The decline of objectivity and the abandonment of truth-seeking in the social sciences


Welcome to the Jungle


by Steven Malanga


Napoleon Chagnon’s study of human nature 
in the Amazon—and the academy




Anthropologist Napoleon Chagnon’s heart was pounding in late November 1964 when he entered a remote Venezuelan village. He planned to spend more than a year studying the indigenous Yanomamo people, one of the last large groups in the world untouched by civilization. Based on his university training, the 26-year-old Chagnon expected to be greeted by 125 or so peaceful villagers, patiently waiting to be interviewed about their culture. Instead, he stumbled onto a scene where a dozen “burley, naked, sweaty, hideous men” confronted him and his guide with arrows drawn.

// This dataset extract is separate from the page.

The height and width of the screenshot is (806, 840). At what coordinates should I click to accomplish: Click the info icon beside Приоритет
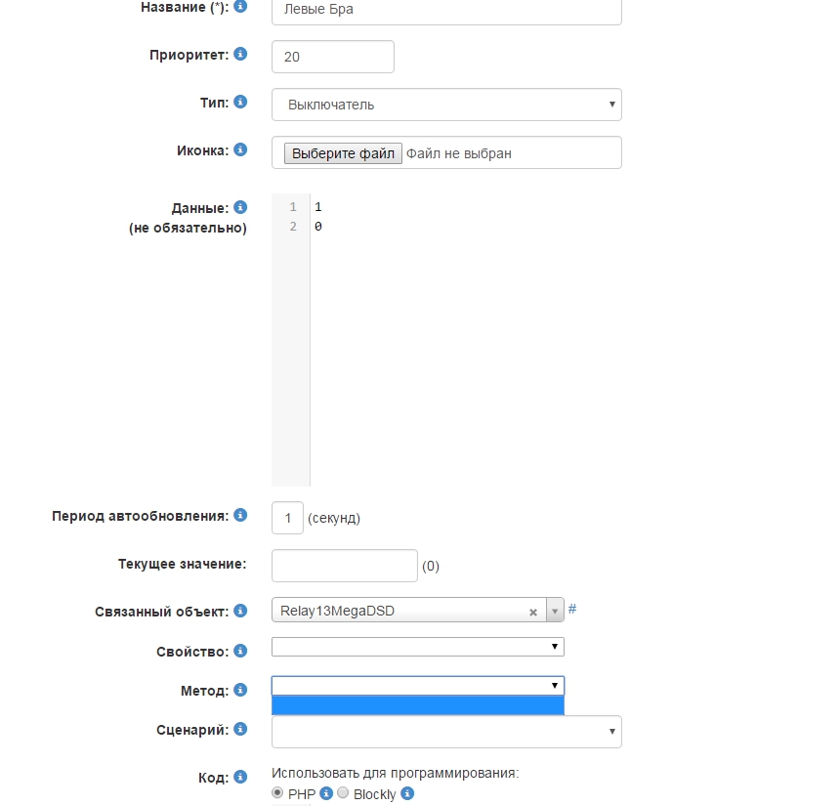click(240, 54)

Chagnon later learned that the men were edgy because raiders from a neighboring settlement had abducted seven of their women the day before. The next morning, the villagers counterattacked and recovered five of the women in a brutal club fight. As Chagnon recounts in Noble Savages: My Life Among Two Dangerous Tribes—The Yanomamo and the Anthropologists (originally published in 2013 and now appearing in paperback), he spent weeks puzzling over what he had seen. His anthropology education had taught him that kinsmen—the raiders were related to those they’d attacked—were generally nice to one another. Further, he had learned in classrooms that primitive peoples rarely fought one another, because they lived a subsistence lifestyle in which there was no surplus wealth to squabble about. What other reason could humans have for being at one another’s throats?

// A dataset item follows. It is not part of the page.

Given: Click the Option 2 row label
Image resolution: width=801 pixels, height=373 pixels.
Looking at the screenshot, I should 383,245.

Chagnon spent decades studying the Yanomamo first-hand. What he observed challenged conventional wisdom about human nature, suggesting that primitive man may have lived in a Hobbesian state of “all against all”—where the concerns of group and individual security were driving factors in how society developed, and where a sense of terror was widespread. His work undercut a longstanding politically correct view in anthropology, which held that Stone Age humans were noble savages and that civilization had corrupted humanity and led to increasing violence. Chagnon’s reporting on the Yanomamo subsequently became unpopular and was heavily attacked within some academic circles. He endured accusations and investigations. Noble Savages is Chagnon’s engrossing and at times hair-raising story of his work among the Yanomamo and the controversies his discoveries stirred up.